[Available data Boundary: Start]

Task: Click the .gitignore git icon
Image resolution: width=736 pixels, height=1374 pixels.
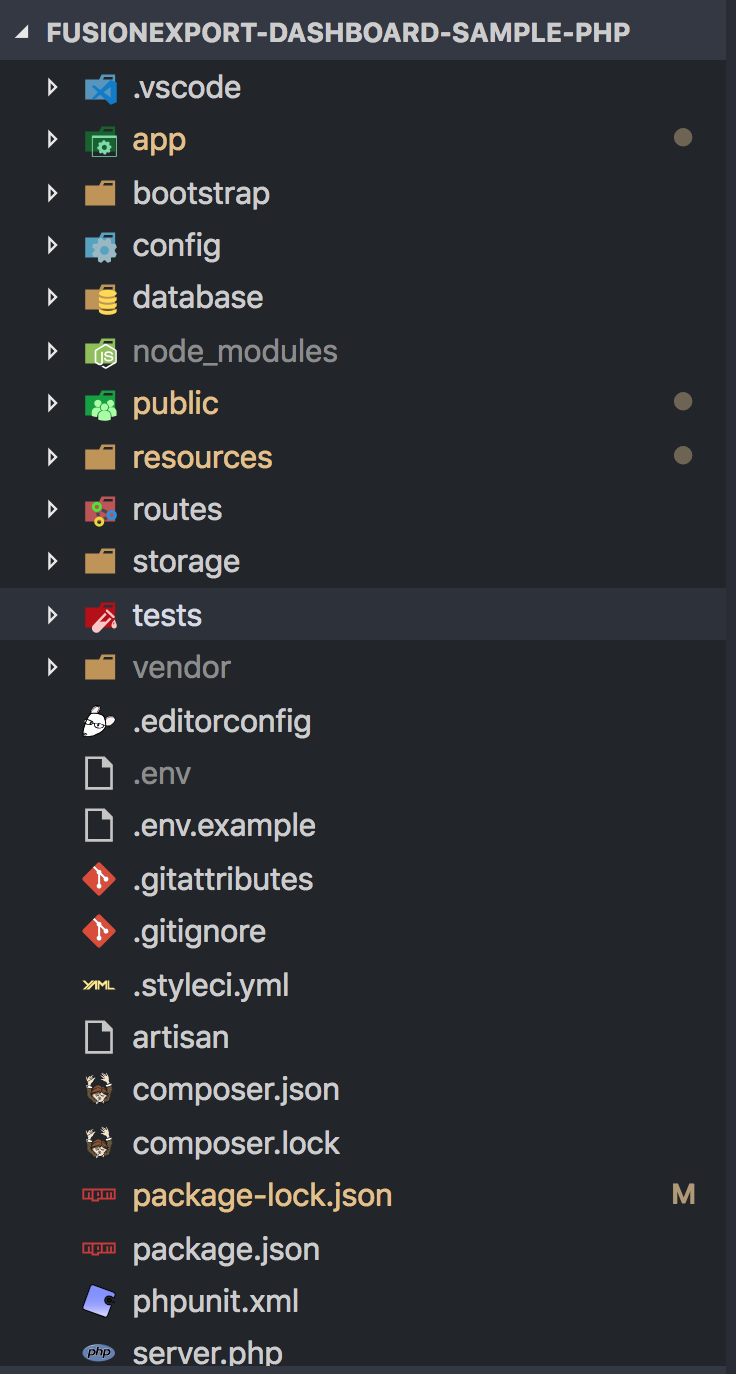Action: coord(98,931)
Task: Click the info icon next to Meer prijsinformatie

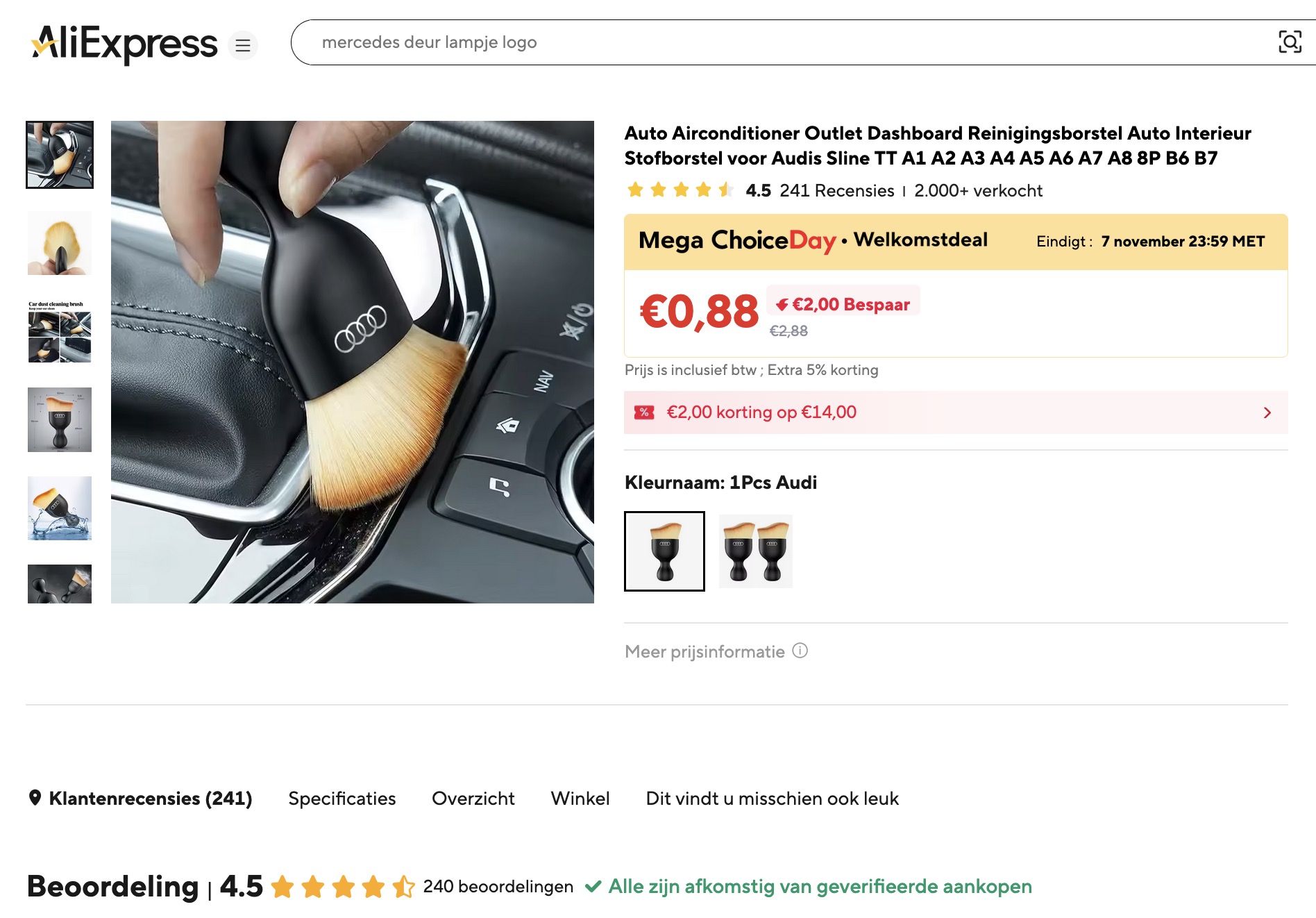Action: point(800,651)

[Available data Boundary: End]
[Available data Boundary: Start]

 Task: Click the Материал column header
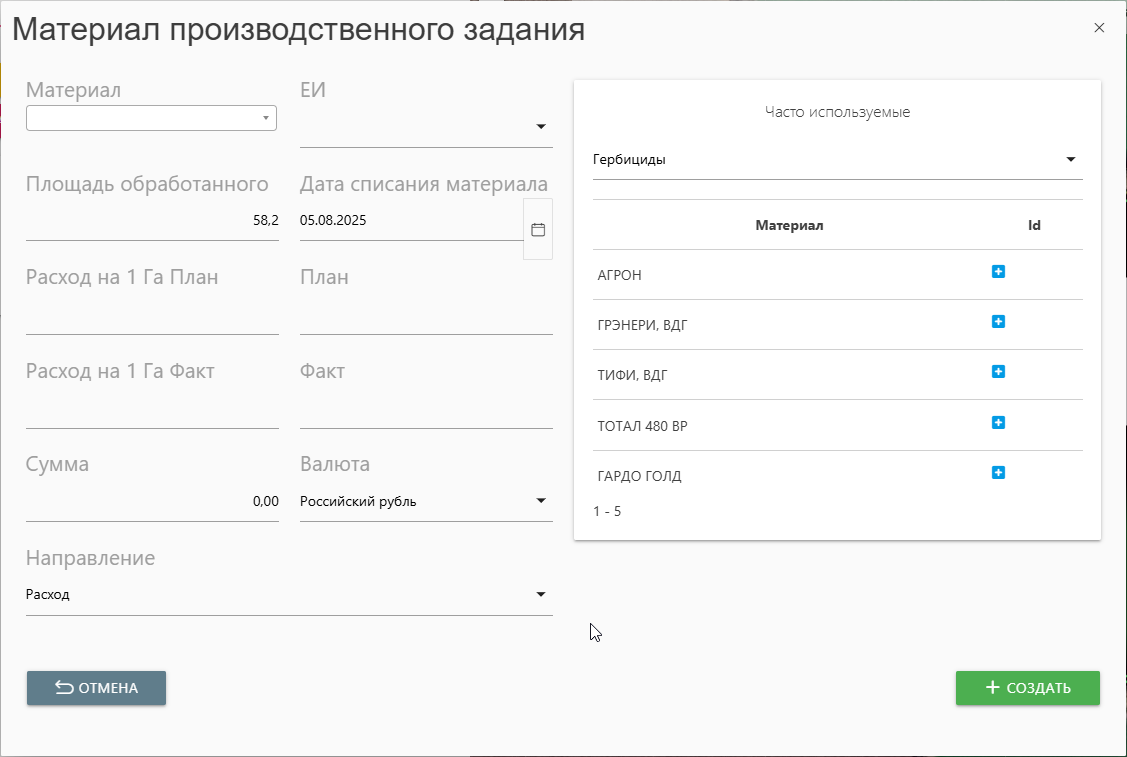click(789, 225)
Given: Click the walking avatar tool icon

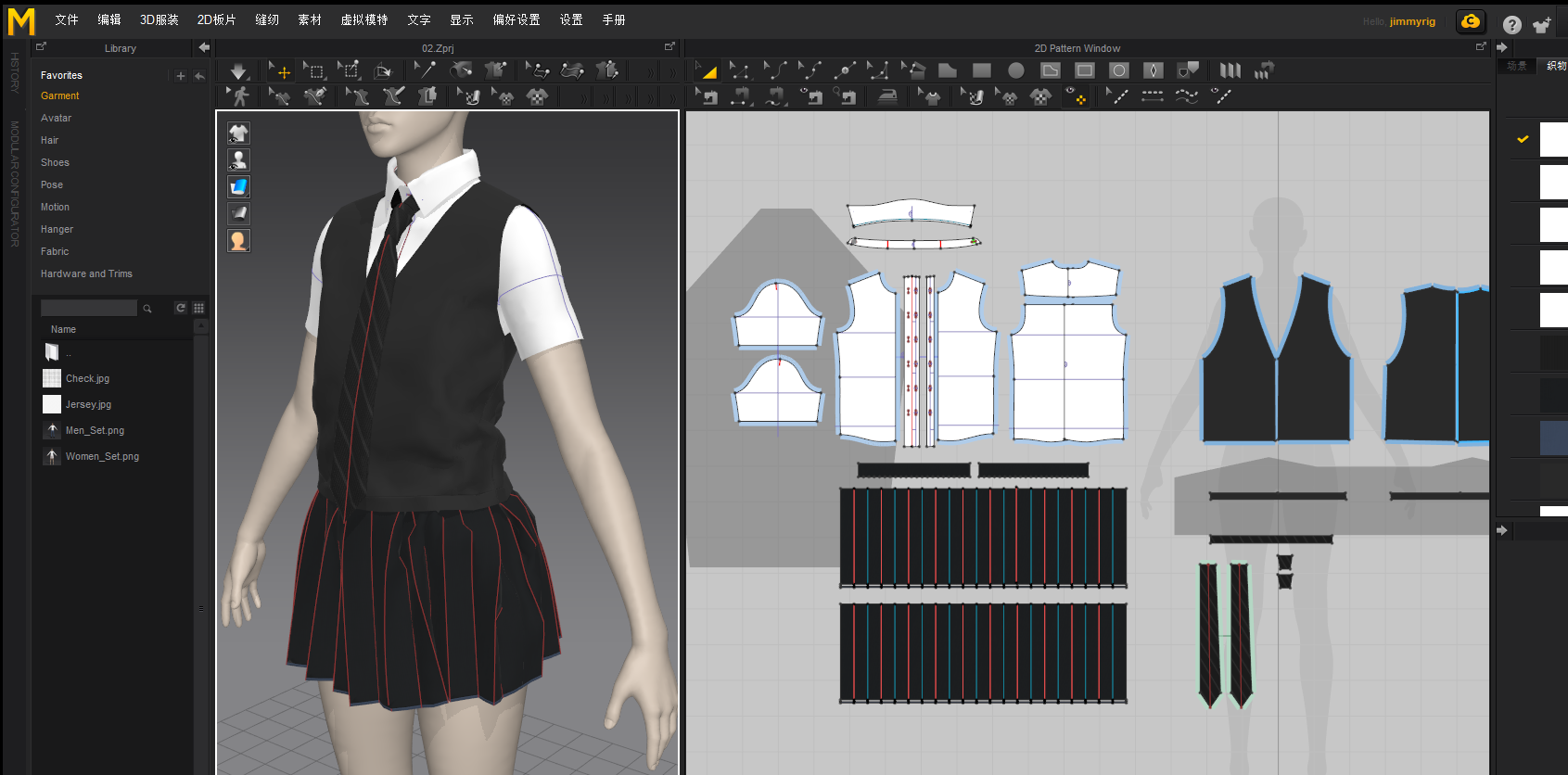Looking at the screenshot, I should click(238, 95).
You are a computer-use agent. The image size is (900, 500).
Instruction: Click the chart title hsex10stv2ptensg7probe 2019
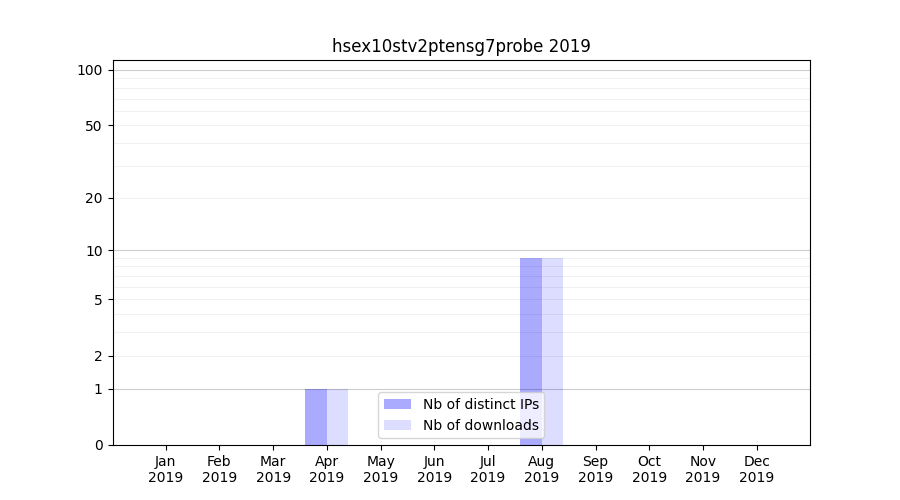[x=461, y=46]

[Available data Boundary: End]
[Available data Boundary: Start]

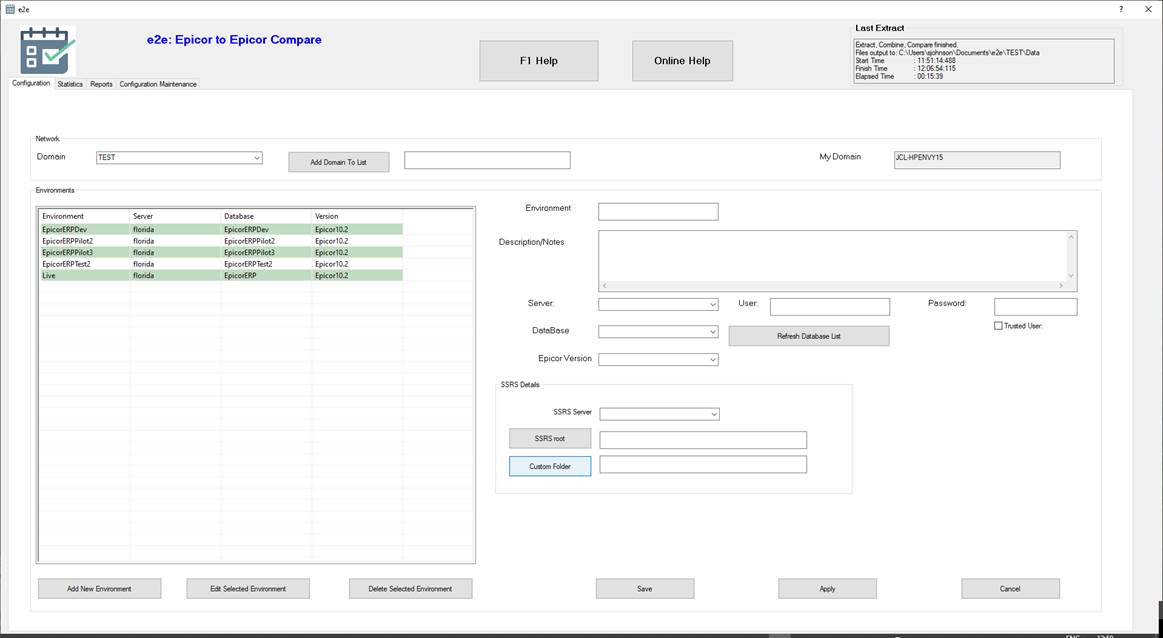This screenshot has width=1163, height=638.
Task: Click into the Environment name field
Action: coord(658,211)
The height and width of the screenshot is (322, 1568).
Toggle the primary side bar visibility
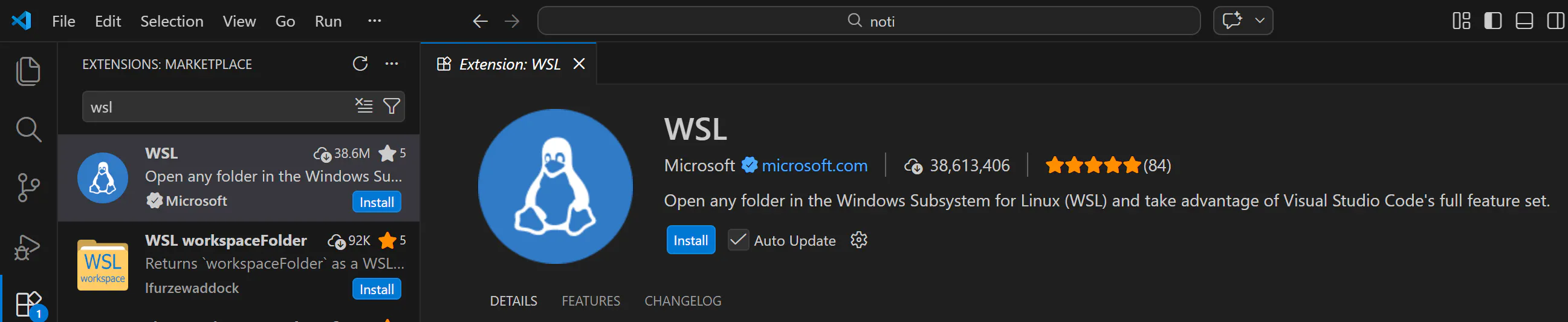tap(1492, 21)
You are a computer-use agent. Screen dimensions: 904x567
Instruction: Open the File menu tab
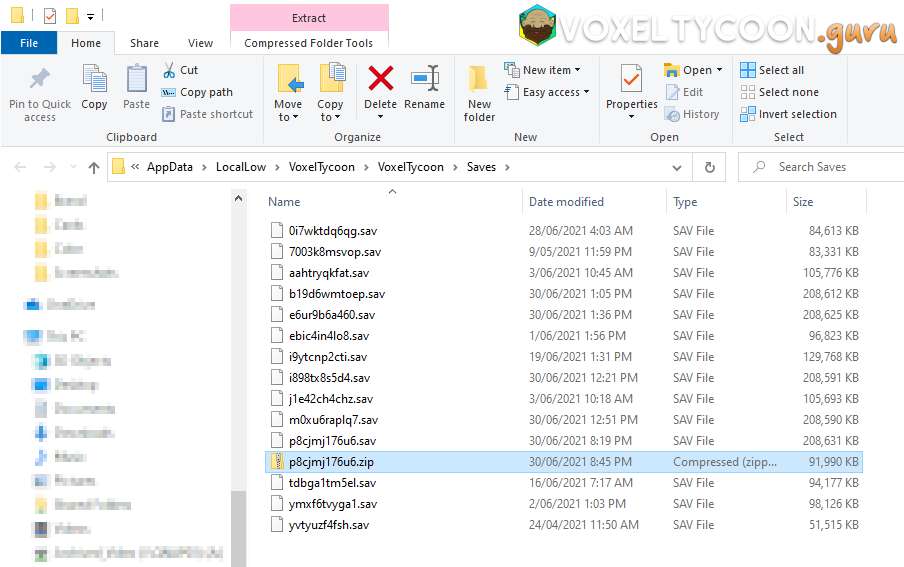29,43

[Available data Boundary: End]

What the task asks: In the records above, find every line with the word "agent" and copy it.

Output:
You are a computer-use agent. The image size is (900, 500).
You are a computer-use agent. Screen dimensions: 904x567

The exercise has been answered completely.